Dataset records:
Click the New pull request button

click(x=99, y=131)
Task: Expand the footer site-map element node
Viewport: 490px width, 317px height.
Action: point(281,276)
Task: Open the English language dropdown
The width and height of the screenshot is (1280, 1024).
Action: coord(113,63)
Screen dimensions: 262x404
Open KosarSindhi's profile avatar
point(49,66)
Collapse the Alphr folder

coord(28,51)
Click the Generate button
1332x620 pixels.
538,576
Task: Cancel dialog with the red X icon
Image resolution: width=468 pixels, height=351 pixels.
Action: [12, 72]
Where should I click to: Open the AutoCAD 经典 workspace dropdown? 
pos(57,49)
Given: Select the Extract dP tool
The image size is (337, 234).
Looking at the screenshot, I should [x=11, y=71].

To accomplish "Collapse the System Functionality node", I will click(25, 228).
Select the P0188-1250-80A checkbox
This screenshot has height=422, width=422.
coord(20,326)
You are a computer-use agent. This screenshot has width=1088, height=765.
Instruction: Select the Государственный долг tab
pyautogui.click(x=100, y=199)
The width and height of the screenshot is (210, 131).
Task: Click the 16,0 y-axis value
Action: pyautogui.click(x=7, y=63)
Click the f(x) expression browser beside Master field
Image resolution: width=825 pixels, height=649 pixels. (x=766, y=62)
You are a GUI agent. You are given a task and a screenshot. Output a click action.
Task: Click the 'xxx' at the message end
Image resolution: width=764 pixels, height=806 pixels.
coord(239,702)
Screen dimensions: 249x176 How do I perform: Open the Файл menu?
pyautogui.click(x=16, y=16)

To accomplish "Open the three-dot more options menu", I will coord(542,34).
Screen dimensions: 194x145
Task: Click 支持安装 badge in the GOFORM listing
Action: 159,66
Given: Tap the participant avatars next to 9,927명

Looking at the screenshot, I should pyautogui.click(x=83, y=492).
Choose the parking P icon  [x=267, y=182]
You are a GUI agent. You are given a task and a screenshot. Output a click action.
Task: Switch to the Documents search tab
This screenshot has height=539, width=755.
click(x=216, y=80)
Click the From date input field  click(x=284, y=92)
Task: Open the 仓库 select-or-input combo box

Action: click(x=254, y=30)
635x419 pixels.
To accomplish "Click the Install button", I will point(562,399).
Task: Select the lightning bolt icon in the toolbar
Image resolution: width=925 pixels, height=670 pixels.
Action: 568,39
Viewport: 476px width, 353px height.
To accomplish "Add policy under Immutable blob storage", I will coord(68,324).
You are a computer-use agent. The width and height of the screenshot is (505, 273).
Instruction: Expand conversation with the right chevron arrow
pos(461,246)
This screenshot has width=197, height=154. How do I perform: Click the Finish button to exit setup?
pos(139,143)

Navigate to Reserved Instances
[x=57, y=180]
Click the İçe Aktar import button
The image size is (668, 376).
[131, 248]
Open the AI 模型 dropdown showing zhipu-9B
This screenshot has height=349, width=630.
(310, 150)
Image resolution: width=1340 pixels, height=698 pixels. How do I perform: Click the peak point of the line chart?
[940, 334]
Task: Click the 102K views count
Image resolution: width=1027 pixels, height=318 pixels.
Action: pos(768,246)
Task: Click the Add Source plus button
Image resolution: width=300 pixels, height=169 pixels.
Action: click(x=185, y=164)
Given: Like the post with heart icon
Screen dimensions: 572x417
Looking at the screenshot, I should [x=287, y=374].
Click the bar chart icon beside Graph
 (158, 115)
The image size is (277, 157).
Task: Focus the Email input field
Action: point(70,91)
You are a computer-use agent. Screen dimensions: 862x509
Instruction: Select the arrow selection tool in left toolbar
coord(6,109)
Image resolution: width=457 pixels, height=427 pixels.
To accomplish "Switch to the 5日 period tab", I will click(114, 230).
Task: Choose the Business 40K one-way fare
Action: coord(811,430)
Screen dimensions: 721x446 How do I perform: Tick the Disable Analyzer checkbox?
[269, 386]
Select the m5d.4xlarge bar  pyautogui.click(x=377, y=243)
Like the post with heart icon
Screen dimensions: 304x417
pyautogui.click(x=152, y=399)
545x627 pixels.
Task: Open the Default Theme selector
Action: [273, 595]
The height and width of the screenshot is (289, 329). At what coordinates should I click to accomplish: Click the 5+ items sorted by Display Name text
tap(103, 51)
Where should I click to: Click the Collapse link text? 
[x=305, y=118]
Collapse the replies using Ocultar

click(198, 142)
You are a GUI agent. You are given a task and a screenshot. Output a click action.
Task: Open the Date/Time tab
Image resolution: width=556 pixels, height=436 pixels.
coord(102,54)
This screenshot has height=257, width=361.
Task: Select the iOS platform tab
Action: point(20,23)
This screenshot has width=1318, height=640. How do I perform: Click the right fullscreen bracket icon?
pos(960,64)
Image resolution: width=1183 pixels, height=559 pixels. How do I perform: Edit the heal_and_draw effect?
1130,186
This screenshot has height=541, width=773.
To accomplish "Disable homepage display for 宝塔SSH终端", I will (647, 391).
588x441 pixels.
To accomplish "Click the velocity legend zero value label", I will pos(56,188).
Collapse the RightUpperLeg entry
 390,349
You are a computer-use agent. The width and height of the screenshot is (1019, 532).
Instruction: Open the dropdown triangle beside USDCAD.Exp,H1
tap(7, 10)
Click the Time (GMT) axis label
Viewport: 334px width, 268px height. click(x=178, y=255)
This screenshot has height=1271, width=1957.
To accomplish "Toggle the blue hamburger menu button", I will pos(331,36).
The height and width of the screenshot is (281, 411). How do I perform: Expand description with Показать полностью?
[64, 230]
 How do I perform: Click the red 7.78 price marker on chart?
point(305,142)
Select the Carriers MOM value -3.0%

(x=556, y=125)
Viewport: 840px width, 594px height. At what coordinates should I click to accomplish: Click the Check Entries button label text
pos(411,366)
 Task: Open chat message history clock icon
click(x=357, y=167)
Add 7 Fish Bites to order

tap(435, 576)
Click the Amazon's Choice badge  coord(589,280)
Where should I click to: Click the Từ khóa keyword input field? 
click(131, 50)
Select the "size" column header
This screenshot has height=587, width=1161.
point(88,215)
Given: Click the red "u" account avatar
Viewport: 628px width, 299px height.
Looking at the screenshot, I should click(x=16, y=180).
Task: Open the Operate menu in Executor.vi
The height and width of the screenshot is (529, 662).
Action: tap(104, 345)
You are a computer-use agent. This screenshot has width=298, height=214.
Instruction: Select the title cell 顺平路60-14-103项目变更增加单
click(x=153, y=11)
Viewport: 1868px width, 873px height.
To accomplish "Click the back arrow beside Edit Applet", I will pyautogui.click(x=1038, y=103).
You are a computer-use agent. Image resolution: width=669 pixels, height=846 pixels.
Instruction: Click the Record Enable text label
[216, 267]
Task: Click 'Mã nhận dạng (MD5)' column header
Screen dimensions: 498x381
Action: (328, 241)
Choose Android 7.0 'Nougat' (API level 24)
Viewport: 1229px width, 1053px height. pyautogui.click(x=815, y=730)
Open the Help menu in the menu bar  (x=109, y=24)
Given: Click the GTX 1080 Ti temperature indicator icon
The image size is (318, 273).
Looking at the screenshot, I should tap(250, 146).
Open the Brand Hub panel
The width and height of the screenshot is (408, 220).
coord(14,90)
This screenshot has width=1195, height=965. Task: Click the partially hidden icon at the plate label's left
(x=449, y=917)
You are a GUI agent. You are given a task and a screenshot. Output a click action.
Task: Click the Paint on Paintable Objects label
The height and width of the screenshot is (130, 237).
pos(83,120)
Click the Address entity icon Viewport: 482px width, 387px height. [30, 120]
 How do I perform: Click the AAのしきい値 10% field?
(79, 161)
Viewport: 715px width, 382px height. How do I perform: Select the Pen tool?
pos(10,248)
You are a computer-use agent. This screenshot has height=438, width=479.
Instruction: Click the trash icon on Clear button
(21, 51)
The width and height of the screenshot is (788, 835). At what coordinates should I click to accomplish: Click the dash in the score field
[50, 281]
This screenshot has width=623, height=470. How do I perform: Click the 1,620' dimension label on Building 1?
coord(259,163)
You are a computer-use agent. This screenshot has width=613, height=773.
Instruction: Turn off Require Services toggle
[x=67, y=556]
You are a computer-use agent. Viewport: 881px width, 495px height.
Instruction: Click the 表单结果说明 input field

* [YOUR INSTRUCTIONS]: In the entries above, take the line containing "You are a computer-use agent. Viewport: 881px" and each later line through the last, and repeat them exactly. Output nothing else.

* [ANSWER SPACE]:
You are a computer-use agent. Viewport: 881px width, 495px height.
Instruction: Click the 表单结果说明 input field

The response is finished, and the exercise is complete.